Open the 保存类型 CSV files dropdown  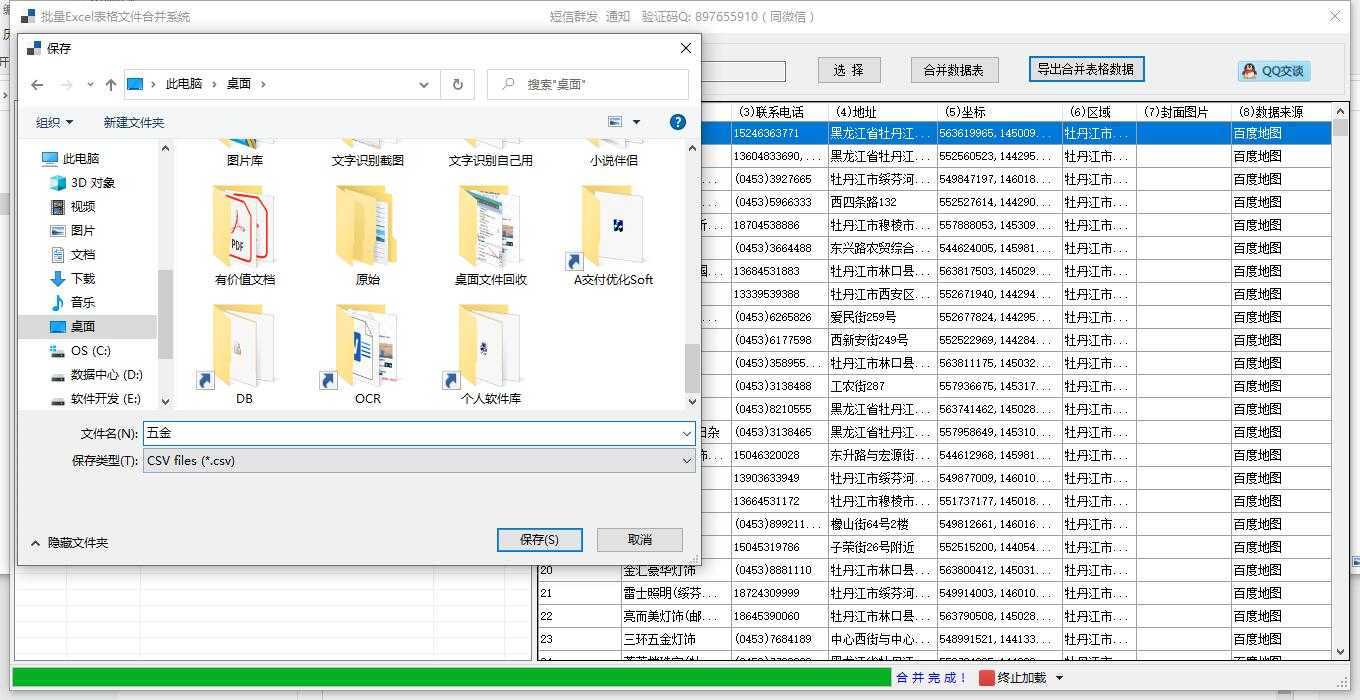685,460
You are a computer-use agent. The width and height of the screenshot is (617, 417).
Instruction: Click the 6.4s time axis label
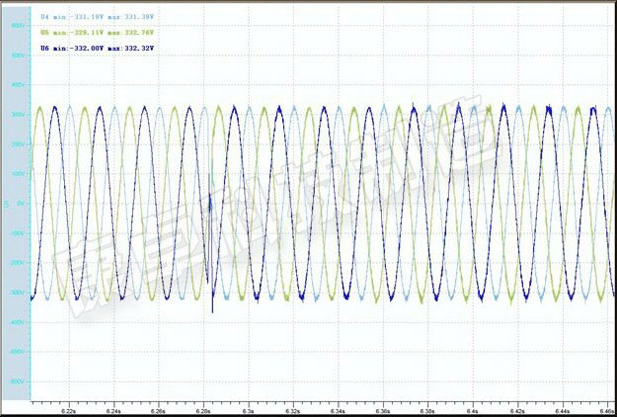click(473, 410)
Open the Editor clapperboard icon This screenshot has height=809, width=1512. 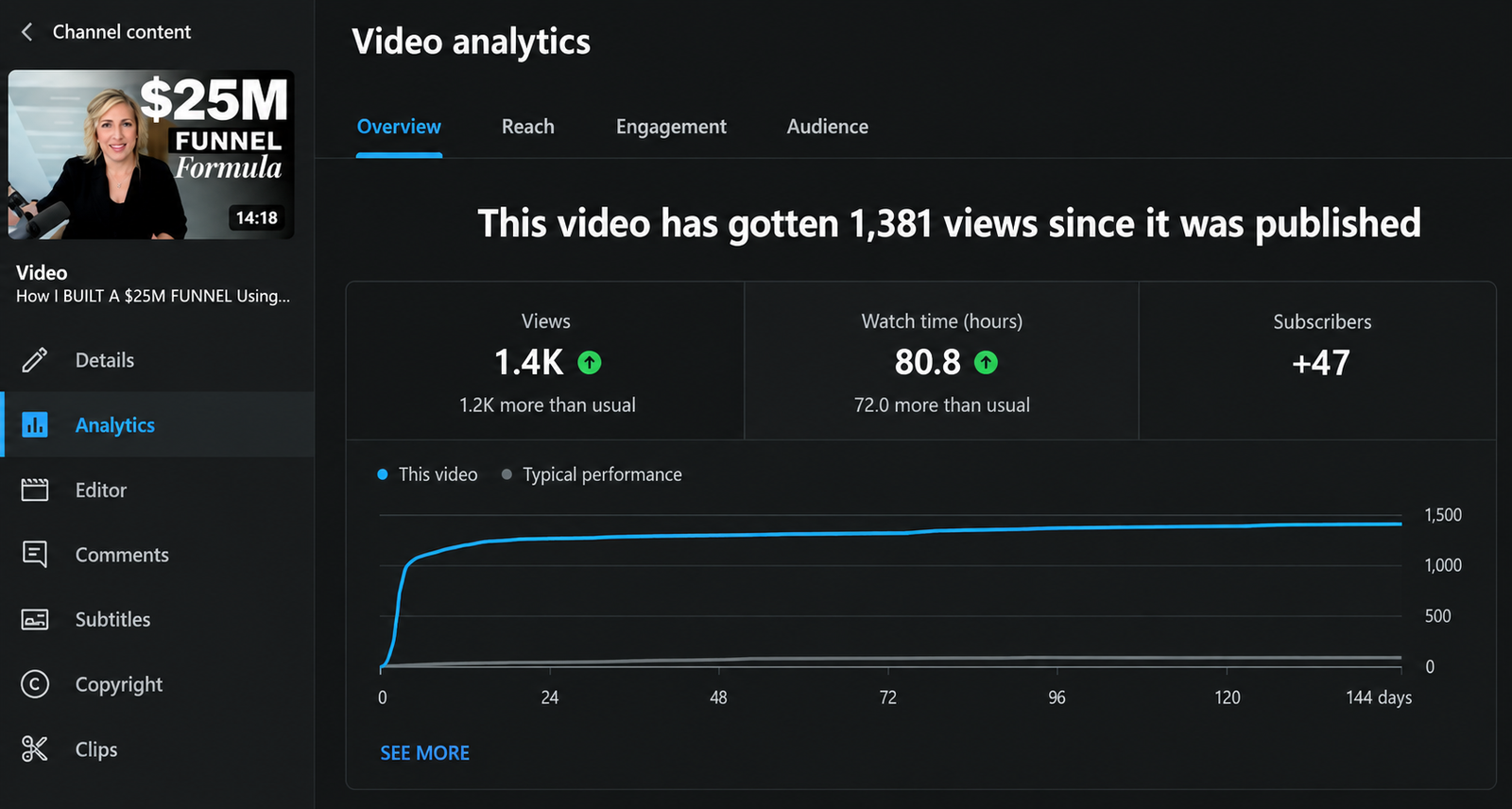point(35,490)
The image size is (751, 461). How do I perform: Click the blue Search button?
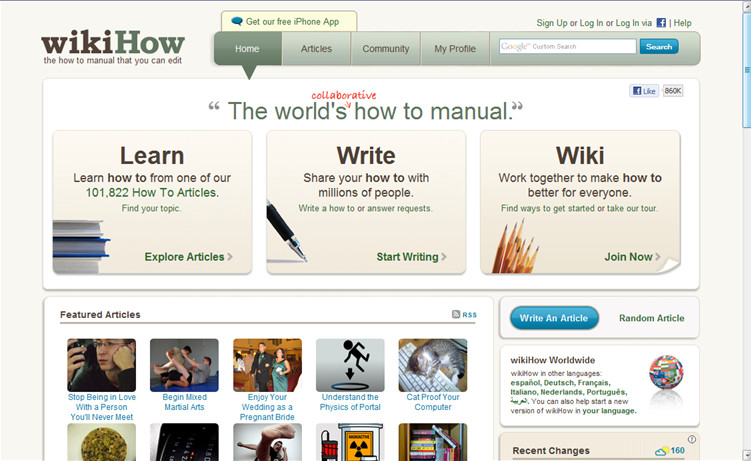pos(659,47)
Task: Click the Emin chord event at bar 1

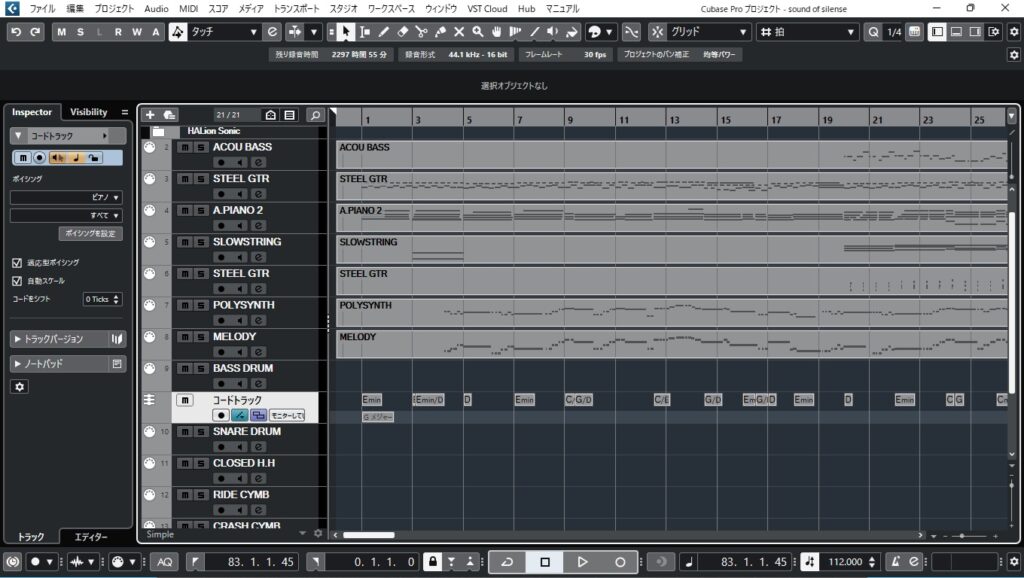Action: [372, 400]
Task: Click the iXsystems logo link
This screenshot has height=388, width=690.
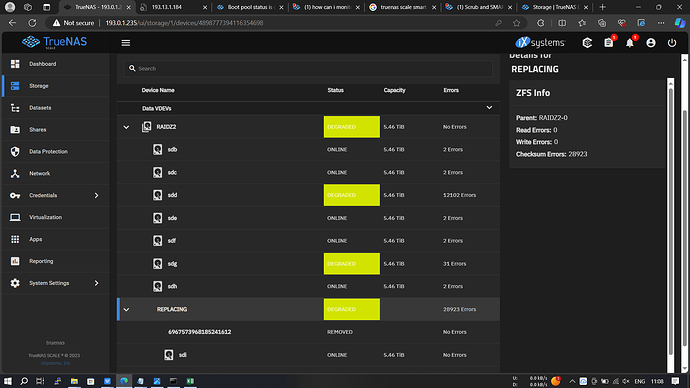Action: tap(540, 43)
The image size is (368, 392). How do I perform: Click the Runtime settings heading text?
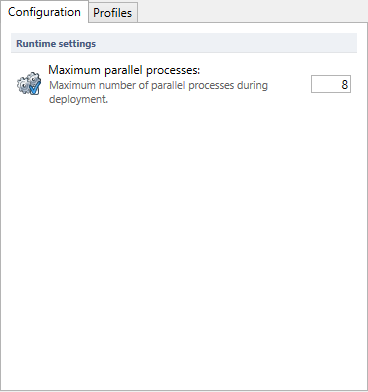click(x=56, y=44)
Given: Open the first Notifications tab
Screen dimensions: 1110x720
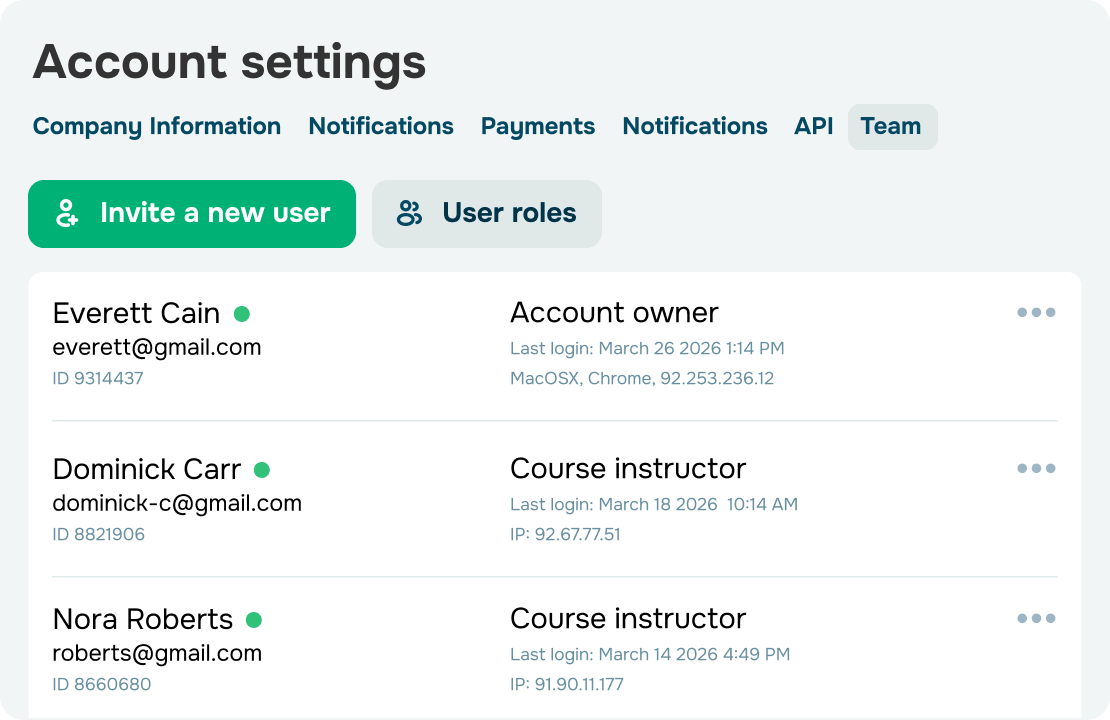Looking at the screenshot, I should [381, 126].
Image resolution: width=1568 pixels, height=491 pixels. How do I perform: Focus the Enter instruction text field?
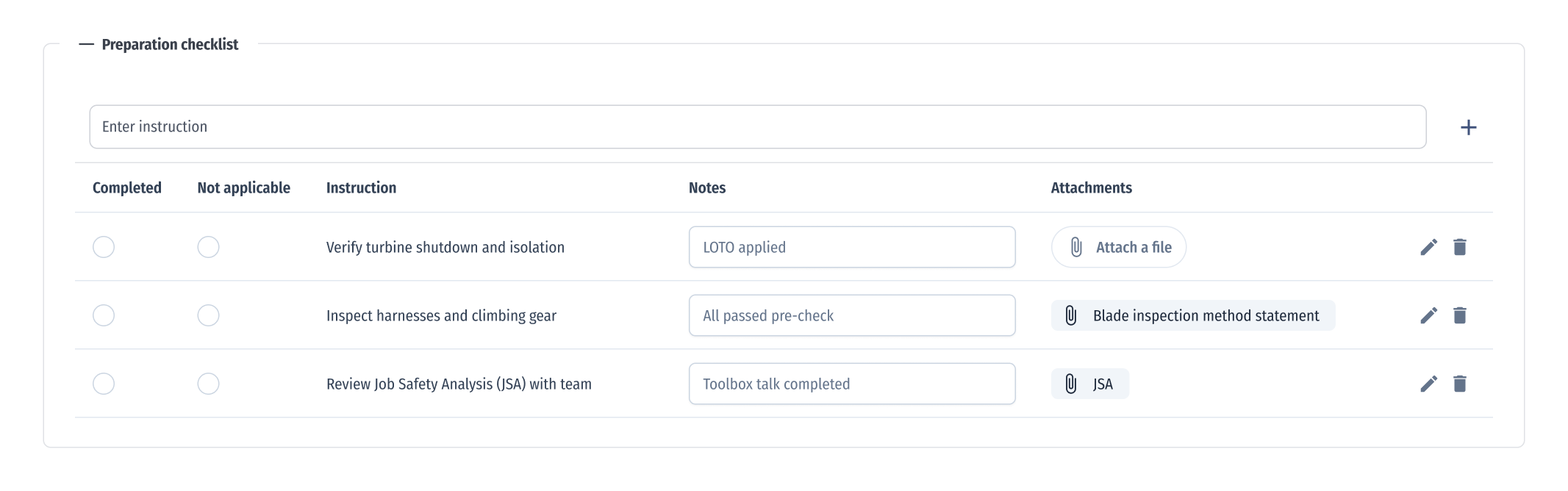(757, 127)
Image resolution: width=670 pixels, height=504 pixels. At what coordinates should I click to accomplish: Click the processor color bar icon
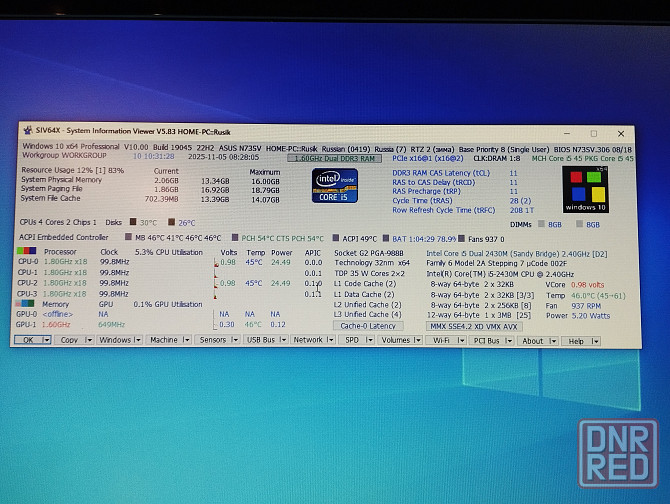(28, 251)
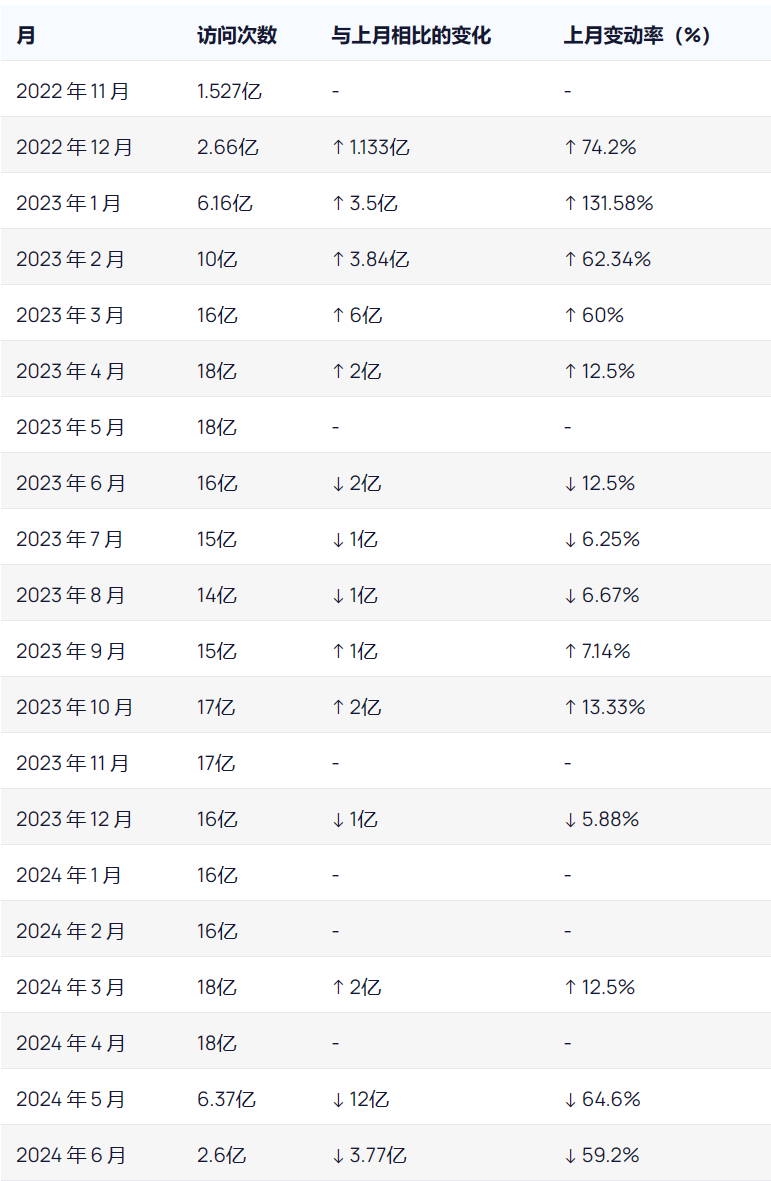Screen dimensions: 771x1181
Task: Select the 与上月相比的变化 column header
Action: click(x=411, y=35)
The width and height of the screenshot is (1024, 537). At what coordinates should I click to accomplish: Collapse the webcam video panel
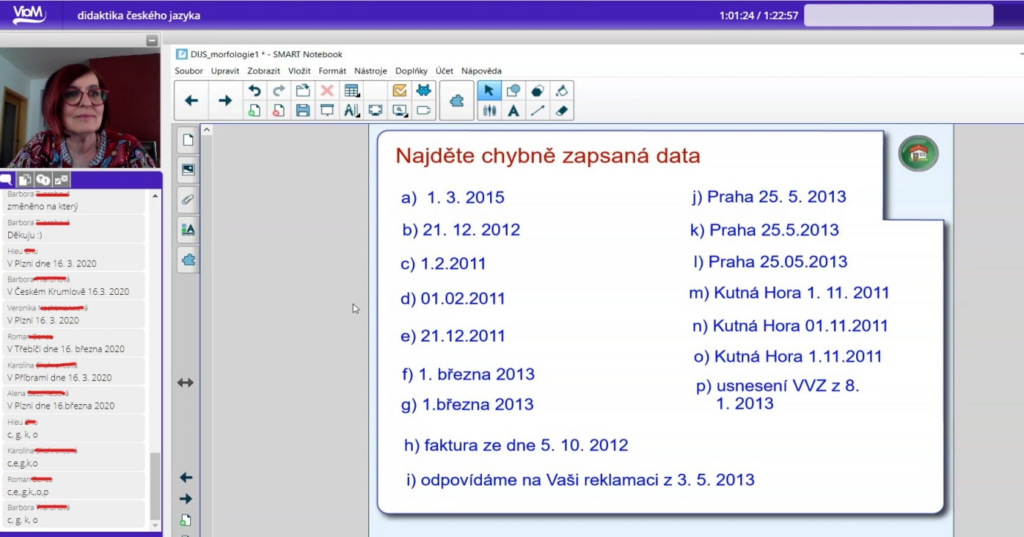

• Problem: All that is wanted is an exact copy of the lines from the line bearing "The image size is (751, 461)." through the final line of the entries, including both ends but no pictures.

• Response:
The image size is (751, 461). How do I perform: Click the blue Search button?
pos(659,47)
Task: Click the Emin chord event at bar 1

Action: [372, 400]
Task: Click the iXsystems logo link
This screenshot has height=388, width=690.
Action: tap(540, 43)
The image size is (368, 392). How do I perform: Click the Runtime settings heading text?
click(x=56, y=44)
Given: Open the first Notifications tab
Screen dimensions: 1110x720
Looking at the screenshot, I should [381, 126].
Image resolution: width=1568 pixels, height=491 pixels. How do I perform: Focus the Enter instruction text field?
(757, 127)
Image resolution: width=670 pixels, height=504 pixels. At what coordinates should I click to accomplish: Click the processor color bar icon
(28, 251)
Screen dimensions: 771x1181
Task: Select the 与上月相比的变化 column header
Action: click(x=411, y=35)
The width and height of the screenshot is (1024, 537). At what coordinates should I click to accomplish: Collapse the webcam video panel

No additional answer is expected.